▶ Instructions to follow
Only the lines from the one with "Tap the battery status icon" through the last line of the data below are to be duplicated, exactly and without pictures.

[Stored data]
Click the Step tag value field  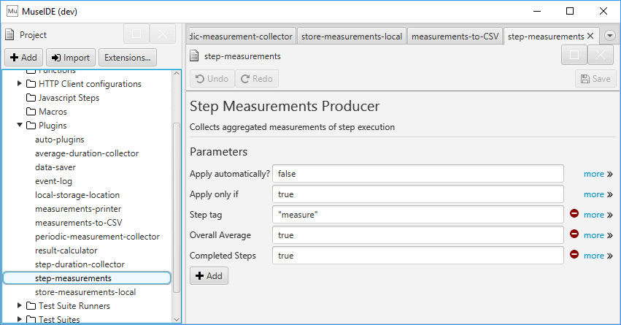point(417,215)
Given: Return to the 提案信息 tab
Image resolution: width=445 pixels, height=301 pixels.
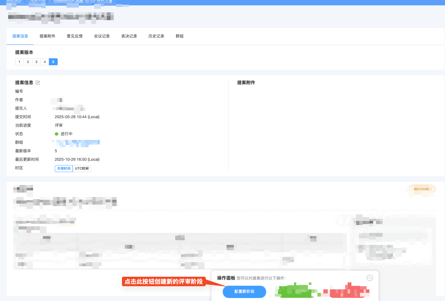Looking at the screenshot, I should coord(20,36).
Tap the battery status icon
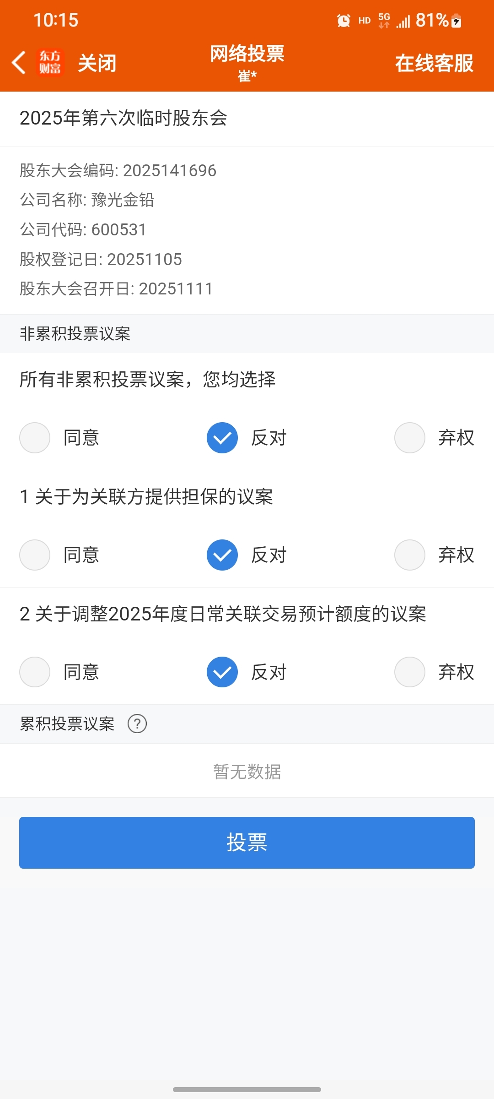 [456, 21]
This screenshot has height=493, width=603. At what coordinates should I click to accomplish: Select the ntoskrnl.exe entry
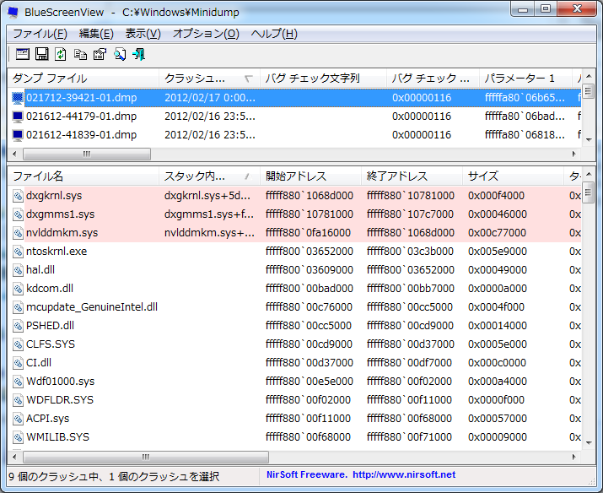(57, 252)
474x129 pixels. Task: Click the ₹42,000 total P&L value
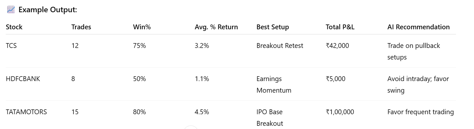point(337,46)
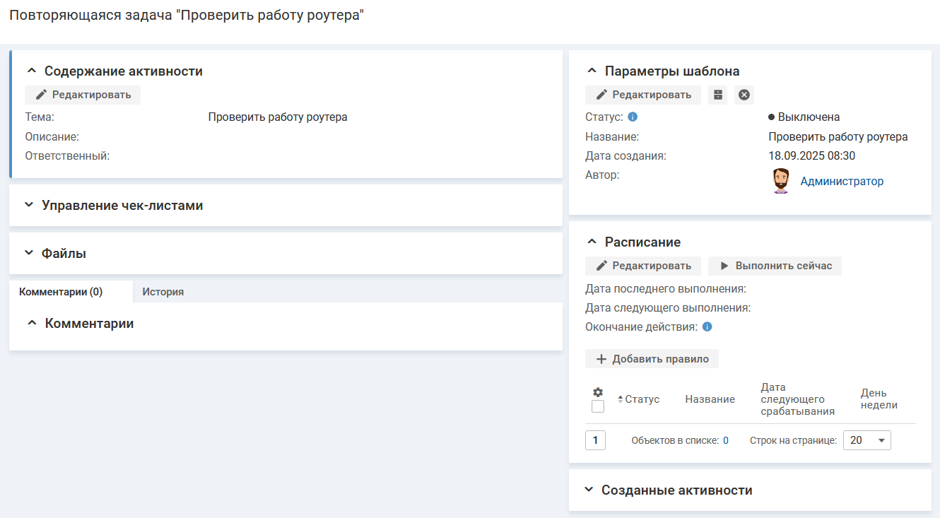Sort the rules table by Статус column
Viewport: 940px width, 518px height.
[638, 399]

▶ Expected answer
Tap the battery status icon
 [456, 21]
This screenshot has height=493, width=603. At what coordinates should I click to accomplish: Select the ntoskrnl.exe entry
(57, 252)
474x129 pixels. Task: Click the ₹42,000 total P&L value
point(337,46)
Sort the rules table by Статус column
Viewport: 940px width, 518px height.
[638, 399]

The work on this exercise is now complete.